George Osborne, the museum’s chairman, said last November that the closure is “not acceptable”. Since then, weekly 20-minute tours have been introduced, but with just 20 people per tour. Five years ago Hartwig Fischer, the museum’s former director, told The Art Newspaper that the reading room “needs to be an integral part of the museum”, adding: “It should be a space where you can understand in a condensed way what this museum is about.”
Progress in reopening the Reading Room has been painfully slow—in the meantime it is being used as a storage and handling facility for the museum’s archives. A few original desks have been temporarily removed and much of the floor is now covered with archival boxes, leaving a dispiriting impression of this grand space.
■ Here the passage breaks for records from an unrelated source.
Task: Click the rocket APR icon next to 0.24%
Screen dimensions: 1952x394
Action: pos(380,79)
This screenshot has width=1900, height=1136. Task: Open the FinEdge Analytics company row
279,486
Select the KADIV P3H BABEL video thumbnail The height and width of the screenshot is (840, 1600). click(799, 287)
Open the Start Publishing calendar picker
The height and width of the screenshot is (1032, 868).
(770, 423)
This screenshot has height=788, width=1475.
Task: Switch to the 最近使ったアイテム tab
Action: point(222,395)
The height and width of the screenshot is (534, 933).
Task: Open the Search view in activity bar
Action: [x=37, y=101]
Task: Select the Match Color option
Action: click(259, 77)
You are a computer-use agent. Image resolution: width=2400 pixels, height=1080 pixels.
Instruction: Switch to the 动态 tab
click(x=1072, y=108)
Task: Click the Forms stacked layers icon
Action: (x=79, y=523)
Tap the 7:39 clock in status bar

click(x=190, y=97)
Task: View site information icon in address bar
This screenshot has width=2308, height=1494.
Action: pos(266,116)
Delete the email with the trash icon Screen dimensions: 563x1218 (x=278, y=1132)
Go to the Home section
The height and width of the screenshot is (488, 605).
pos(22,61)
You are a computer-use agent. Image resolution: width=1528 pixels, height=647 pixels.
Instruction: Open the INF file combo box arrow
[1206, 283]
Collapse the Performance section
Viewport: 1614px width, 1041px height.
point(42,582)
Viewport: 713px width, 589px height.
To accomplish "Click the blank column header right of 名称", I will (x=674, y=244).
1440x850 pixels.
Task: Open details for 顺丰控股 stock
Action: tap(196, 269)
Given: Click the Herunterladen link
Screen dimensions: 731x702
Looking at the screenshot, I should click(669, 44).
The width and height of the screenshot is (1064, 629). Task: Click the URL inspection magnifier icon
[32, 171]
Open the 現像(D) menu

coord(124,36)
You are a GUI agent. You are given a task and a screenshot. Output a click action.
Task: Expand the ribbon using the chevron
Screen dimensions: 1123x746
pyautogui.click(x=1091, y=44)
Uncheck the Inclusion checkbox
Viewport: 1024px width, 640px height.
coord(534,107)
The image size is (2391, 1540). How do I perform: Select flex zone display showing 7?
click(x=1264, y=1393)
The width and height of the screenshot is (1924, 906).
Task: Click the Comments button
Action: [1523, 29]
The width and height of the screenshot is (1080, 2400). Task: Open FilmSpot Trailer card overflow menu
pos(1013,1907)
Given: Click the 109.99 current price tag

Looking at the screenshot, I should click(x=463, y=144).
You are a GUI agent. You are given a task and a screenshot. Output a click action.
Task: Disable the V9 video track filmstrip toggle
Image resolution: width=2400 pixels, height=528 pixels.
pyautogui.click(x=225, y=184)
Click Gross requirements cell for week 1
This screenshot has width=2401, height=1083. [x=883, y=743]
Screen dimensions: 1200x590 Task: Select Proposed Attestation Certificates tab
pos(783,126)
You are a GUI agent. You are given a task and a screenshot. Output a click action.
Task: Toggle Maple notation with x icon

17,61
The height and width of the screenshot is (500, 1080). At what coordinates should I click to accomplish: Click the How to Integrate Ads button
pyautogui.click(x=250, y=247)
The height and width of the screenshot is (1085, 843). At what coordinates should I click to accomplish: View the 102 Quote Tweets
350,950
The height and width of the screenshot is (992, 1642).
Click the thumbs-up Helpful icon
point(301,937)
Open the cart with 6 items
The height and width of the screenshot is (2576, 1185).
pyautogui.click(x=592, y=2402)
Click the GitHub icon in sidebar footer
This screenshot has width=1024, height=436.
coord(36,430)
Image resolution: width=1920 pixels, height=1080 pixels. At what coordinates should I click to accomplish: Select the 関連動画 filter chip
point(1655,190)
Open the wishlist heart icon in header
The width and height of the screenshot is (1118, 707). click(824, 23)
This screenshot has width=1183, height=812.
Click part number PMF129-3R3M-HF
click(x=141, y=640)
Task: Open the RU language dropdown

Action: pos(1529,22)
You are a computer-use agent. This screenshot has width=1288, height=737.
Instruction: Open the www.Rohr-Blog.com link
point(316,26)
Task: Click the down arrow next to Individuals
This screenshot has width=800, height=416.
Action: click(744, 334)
Designed by Sydney Smirke and opened in 1857, the enormous, 43m-diameter room was inspired by the Pantheon temple in Rome. The room served readers of the British Museum Library (later the British Library) until it moved in 1997. After 2007 a temporary platform was built above the desks, providing a venue for exhibitions until the museum’s new extension was opened. But since September 2013 the room has been closed.
The challenge is to provide space for displays, since the dense configuration of original desks needs to be retained in what is a listed building. Reopening is still years away: it will require planning permission, fundraising, building work and the creation of a display. Hopefully, it will be worth the wait.